Auch Teams müssen regelmäßig „abspecken“
Wichtig ist laut Unternehmensberater Kraus auch, regelmäßig die Geschäftsprozesse zu analysieren. „Denn jede Organisation neigt dazu, Speck anzusetzen. Deshalb sind alle zwei, drei Jahre Diät-Kuren nötig.“ Eine solche „Diät“ kann zum Beispiel wie folgt aussehen: Die Führungskraft kappt scheinbar willkürlich die Ressourcen eines Teams. Das zwingt die Mitarbeiter dazu, sich zu überlegen: Wie können wir uns und unsere Arbeit so organisieren, dass wir mit den noch vorhandenen Ressourcen auskommen? So werden oft neue effizienzsteigernde Ideen geboren. Und wenn die Kürzungen sich als übertrieben erweisen sollten? „Dann können die gestrichenen Ressourcen ja wieder freigegeben werden“, betont Kraus.

 

Tipps gegen „Soziales Faulenzen“
„Soziales Faulenzen“ – auch als Social Loafing bekannt – kann überall dort auftreten, wo Menschen im Team Leistung bringen müssen. Folgende Maßnahmen sollen helfen, Soziales Faulenzen zu reduzieren.

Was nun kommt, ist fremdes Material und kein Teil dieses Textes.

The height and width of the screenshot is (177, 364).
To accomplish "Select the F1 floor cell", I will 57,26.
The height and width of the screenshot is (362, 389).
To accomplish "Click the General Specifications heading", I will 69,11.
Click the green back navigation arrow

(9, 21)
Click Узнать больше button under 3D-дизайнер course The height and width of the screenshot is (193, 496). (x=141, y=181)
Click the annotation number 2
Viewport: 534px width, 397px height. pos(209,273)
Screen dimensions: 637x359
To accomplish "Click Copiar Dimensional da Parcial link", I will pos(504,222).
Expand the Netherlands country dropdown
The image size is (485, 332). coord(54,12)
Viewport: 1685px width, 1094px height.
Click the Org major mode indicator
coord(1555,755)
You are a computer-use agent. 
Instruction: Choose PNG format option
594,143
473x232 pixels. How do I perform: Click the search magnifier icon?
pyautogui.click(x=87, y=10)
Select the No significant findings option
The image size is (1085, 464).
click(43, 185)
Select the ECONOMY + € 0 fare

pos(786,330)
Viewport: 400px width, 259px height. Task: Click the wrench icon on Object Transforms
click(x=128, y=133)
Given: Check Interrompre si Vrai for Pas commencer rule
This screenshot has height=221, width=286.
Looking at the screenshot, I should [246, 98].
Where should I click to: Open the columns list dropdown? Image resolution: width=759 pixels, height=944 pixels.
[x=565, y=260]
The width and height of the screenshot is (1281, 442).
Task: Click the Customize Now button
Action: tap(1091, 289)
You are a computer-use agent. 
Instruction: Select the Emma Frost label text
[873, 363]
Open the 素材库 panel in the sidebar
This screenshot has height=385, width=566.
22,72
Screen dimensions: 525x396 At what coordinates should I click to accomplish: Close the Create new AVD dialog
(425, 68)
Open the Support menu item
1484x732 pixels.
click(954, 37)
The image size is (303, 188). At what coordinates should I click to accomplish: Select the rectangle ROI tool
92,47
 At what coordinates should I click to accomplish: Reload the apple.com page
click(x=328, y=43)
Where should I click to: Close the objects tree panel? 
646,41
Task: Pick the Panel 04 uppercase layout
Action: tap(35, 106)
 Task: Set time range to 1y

-         jedem Teammitglied muss seine Bedeutung und Wichtigkeit für das Team bewusst gemacht werden

-         das Verantwortungsgefühl der einzelnen Teammitglieder gegenüber der Gruppe und dem Unternehmen muss erhöht werden

-         ein Erfolg des Teams muss auch für den Einzelnen positive Konsequenzen haben

-         es müssen sowohl individuelle als auch Teamziele gesetzt werden. Dabei soll jedes Teammitglied einen individuellen Beitrag leisten, den sonst kein anderer übernimmt.

-         Die Teammitglieder sollen bestärkt werden ihre Einzelmeinungen in das Plenum einzubringen.